[Dataset entries]
BEGIN

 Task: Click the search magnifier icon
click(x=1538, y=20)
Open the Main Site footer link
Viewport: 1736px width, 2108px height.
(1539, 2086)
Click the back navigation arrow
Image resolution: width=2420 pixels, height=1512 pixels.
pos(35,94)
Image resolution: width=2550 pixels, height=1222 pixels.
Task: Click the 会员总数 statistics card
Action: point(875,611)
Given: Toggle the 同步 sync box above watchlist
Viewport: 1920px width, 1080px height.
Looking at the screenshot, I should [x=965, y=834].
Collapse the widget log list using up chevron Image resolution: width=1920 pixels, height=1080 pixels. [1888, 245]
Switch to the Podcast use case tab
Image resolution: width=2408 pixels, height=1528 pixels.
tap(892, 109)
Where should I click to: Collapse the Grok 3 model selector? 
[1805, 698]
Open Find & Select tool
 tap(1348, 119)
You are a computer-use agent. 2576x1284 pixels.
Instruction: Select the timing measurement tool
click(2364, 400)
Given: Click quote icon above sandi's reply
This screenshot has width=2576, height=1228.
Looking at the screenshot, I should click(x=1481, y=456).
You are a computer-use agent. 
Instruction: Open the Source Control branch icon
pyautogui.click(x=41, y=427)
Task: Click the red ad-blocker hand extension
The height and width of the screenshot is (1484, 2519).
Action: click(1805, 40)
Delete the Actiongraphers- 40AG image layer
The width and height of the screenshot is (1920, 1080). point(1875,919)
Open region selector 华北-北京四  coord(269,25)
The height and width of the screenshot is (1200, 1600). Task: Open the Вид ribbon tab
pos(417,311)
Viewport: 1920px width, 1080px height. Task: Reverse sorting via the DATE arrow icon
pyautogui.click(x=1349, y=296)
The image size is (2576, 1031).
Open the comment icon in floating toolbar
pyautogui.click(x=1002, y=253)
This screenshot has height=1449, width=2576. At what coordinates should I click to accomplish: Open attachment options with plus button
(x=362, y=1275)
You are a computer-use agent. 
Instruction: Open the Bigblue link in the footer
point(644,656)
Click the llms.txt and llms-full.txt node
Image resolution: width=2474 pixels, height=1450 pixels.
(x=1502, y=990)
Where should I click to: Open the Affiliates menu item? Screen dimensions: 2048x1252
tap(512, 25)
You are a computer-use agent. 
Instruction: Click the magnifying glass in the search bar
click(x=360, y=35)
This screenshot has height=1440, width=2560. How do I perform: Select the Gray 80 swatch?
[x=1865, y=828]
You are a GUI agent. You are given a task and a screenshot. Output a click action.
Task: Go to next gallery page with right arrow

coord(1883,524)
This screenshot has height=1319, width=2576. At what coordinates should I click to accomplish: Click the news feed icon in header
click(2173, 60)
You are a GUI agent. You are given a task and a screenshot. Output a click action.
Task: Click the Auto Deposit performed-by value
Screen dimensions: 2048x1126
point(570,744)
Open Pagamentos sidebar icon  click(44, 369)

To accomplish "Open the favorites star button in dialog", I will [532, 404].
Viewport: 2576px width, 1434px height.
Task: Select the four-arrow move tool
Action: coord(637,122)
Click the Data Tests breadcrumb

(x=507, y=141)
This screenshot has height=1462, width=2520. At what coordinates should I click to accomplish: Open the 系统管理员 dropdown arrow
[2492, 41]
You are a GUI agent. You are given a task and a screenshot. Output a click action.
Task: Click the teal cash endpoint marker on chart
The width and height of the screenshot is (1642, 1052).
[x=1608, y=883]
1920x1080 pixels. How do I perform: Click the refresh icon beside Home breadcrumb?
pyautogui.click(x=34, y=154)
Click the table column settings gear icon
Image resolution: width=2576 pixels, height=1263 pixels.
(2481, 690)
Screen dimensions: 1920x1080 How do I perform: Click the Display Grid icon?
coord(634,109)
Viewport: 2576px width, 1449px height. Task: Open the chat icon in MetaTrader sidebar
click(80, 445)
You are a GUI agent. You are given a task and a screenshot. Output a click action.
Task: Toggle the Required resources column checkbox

END

For this exercise, restate each of the entries without any deviation.

 Task: Click the search magnifier icon
click(x=1538, y=20)
Open the Main Site footer link
Viewport: 1736px width, 2108px height.
(1539, 2086)
Click the back navigation arrow
Image resolution: width=2420 pixels, height=1512 pixels.
pos(35,94)
Image resolution: width=2550 pixels, height=1222 pixels.
Task: Click the 会员总数 statistics card
Action: point(875,611)
Given: Toggle the 同步 sync box above watchlist
Viewport: 1920px width, 1080px height.
Looking at the screenshot, I should [x=965, y=834].
Collapse the widget log list using up chevron Image resolution: width=1920 pixels, height=1080 pixels. [1888, 245]
Switch to the Podcast use case tab
Image resolution: width=2408 pixels, height=1528 pixels.
tap(892, 109)
Where should I click to: Collapse the Grok 3 model selector? 
[1805, 698]
Open Find & Select tool
 tap(1348, 119)
You are a computer-use agent. 2576x1284 pixels.
Instruction: Select the timing measurement tool
click(2364, 400)
Given: Click quote icon above sandi's reply
This screenshot has width=2576, height=1228.
Looking at the screenshot, I should click(x=1481, y=456).
You are a computer-use agent. 
Instruction: Open the Source Control branch icon
pyautogui.click(x=41, y=427)
Task: Click the red ad-blocker hand extension
The height and width of the screenshot is (1484, 2519).
Action: click(1805, 40)
Delete the Actiongraphers- 40AG image layer
The width and height of the screenshot is (1920, 1080). point(1875,919)
Open region selector 华北-北京四  coord(269,25)
The height and width of the screenshot is (1200, 1600). Task: Open the Вид ribbon tab
pos(417,311)
Viewport: 1920px width, 1080px height. Task: Reverse sorting via the DATE arrow icon
pyautogui.click(x=1349, y=296)
The image size is (2576, 1031).
Open the comment icon in floating toolbar
pyautogui.click(x=1002, y=253)
This screenshot has height=1449, width=2576. At what coordinates should I click to accomplish: Open attachment options with plus button
(x=362, y=1275)
You are a computer-use agent. 
Instruction: Open the Bigblue link in the footer
point(644,656)
Click the llms.txt and llms-full.txt node
Image resolution: width=2474 pixels, height=1450 pixels.
(x=1502, y=990)
Where should I click to: Open the Affiliates menu item? Screen dimensions: 2048x1252
tap(512, 25)
You are a computer-use agent. 
Instruction: Click the magnifying glass in the search bar
click(x=360, y=35)
This screenshot has height=1440, width=2560. How do I perform: Select the Gray 80 swatch?
[x=1865, y=828]
You are a GUI agent. You are given a task and a screenshot. Output a click action.
Task: Go to next gallery page with right arrow

coord(1883,524)
This screenshot has height=1319, width=2576. At what coordinates should I click to accomplish: Click the news feed icon in header
click(2173, 60)
You are a GUI agent. You are given a task and a screenshot. Output a click action.
Task: Click the Auto Deposit performed-by value
Screen dimensions: 2048x1126
point(570,744)
Open Pagamentos sidebar icon  click(44, 369)

To accomplish "Open the favorites star button in dialog", I will [532, 404].
Viewport: 2576px width, 1434px height.
Task: Select the four-arrow move tool
Action: coord(637,122)
Click the Data Tests breadcrumb

(x=507, y=141)
This screenshot has height=1462, width=2520. At what coordinates should I click to accomplish: Open the 系统管理员 dropdown arrow
[2492, 41]
You are a GUI agent. You are given a task and a screenshot. Output a click action.
Task: Click the teal cash endpoint marker on chart
The width and height of the screenshot is (1642, 1052).
[x=1608, y=883]
1920x1080 pixels. How do I perform: Click the refresh icon beside Home breadcrumb?
pyautogui.click(x=34, y=154)
Click the table column settings gear icon
Image resolution: width=2576 pixels, height=1263 pixels.
(2481, 690)
Screen dimensions: 1920x1080 How do I perform: Click the Display Grid icon?
coord(634,109)
Viewport: 2576px width, 1449px height. Task: Open the chat icon in MetaTrader sidebar
click(80, 445)
You are a GUI agent. You are given a task and a screenshot. Output a click action.
Task: Toggle the Required resources column checkbox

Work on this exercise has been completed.